Intermediate DAGMan: Uses and Features¶
This tutorial helps you explore HTCondor's DAGMan and its many features.
Before you start...
Before working on this tutorial, we recommend that you read through our other DAGMan guides: The definitive guide to DAGMan is the HTCondor DAGMan Manual..
You can download the tutorial materials with the following command:
$ git clone https://github.com/OSGConnect/tutorial-dagman-intermediate
Now move into the new directory with
$ cd tutorial-dagman-intermediate
and list its contents with
$ ls -l
Here are the highlights:
- The
diamond.dag
file and theSleepJob
directory are the worked example of a "Diamond DAG" for this tutorial. - The
additional_examples
directory contains additional examples, each with their ownREADME
file exploring specific DAGMan features.
Types of DAGs¶
Any workflow that satisfies the definition of a "Directed Acyclic Graph" (DAG) can be executed using DAGMan. That being said, there are certain types that are the most commonly used:
-
Sequential DAG: all the nodes are connected in a sequence of one after the other, with no branching or splitting. This is good for conducting increasingly refined analyses of a dataset or initial result, or chaining together a long-running calculation. The simplest example of this type is used in the guide Simple Example of a DAGMan Workflow.
-
Split and recombine DAG: the first node is connected to many nodes of the same layer (split) which then all connect back to the final node (recombine). Here, you can set up the shared environment in the first node and use it to parallelize the work into many individual jobs, then finally combine/analyze the results in the final node. The simplest example of this type is the "Diamond DAG" - the subject of this tutorial.
-
Collection DAG: no node is connected to any other node. This is good for the situation where you need to run a bunch of otherwise unrelated jobs, perhaps ones that are competing for a limited resource. The simplest example of this type is a DAG consisting of a single node.

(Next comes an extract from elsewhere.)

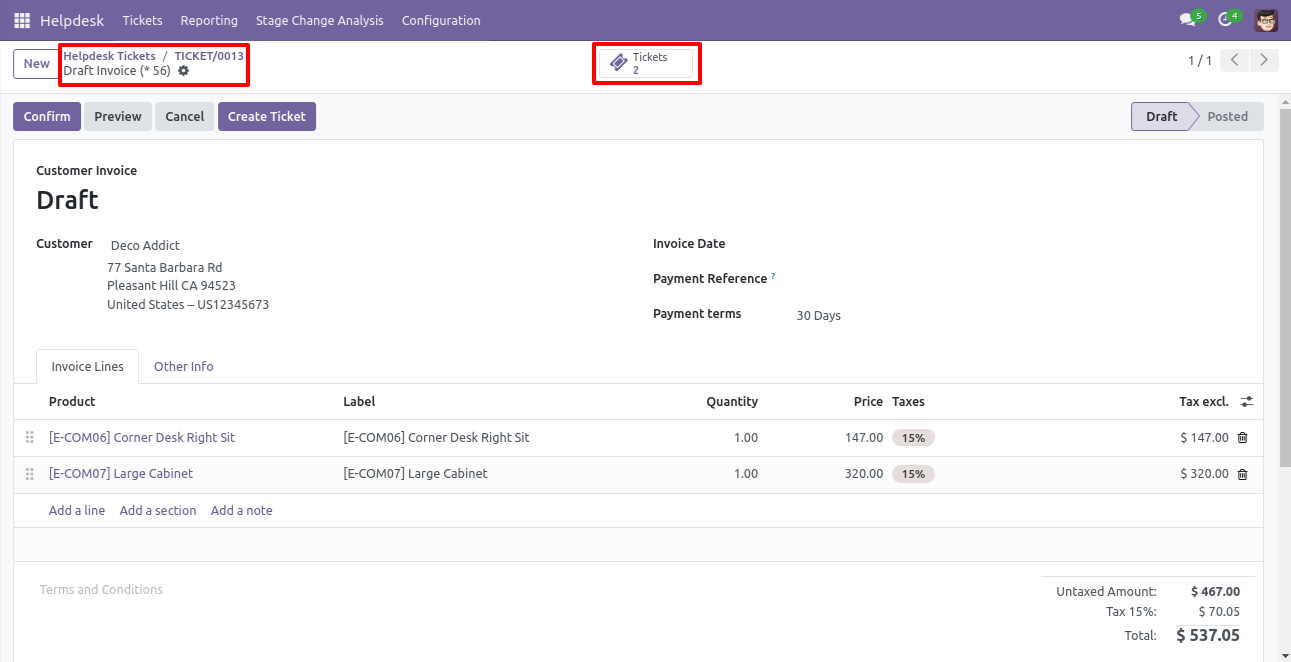1291x662 pixels.
Task: Open the Configuration menu
Action: click(x=441, y=20)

These types are by no means "official", nor are they the only types of structure that a DAG can take. Rather, they serve as starting points from which you can build your own DAG workflow, which will likely consist of some combination of the above elements.
The Diamond DAG¶
The "Diamond DAG" is the simplest example of a "split and recombine" DAG, pictured here:
As shown in the image, the first node TOP
is connected to two nodes LEFT
and RIGHT
(the "split"), which are then connected to the final node BOTTOM
(the "recombine").
The DAGMan input file¶
To describe the flow of the DAG and the parts needed to execute it, DAGMan uses a custom description language in an input file, typically named <DAG Name>.dag
.
The two most important commands in the DAG description language are:
JOB <NodeName> <NodeSubmitFile>
- Describes a node and the submit file it will use to run the node.PARENT <NodeName1> CHILD <NodeName2>
- Describes the edge starting from<NodeName1>
and pointing to<NodeName2>
.
These commands have been used to construct the Diamond DAG and are saved in the file diamond.dag
.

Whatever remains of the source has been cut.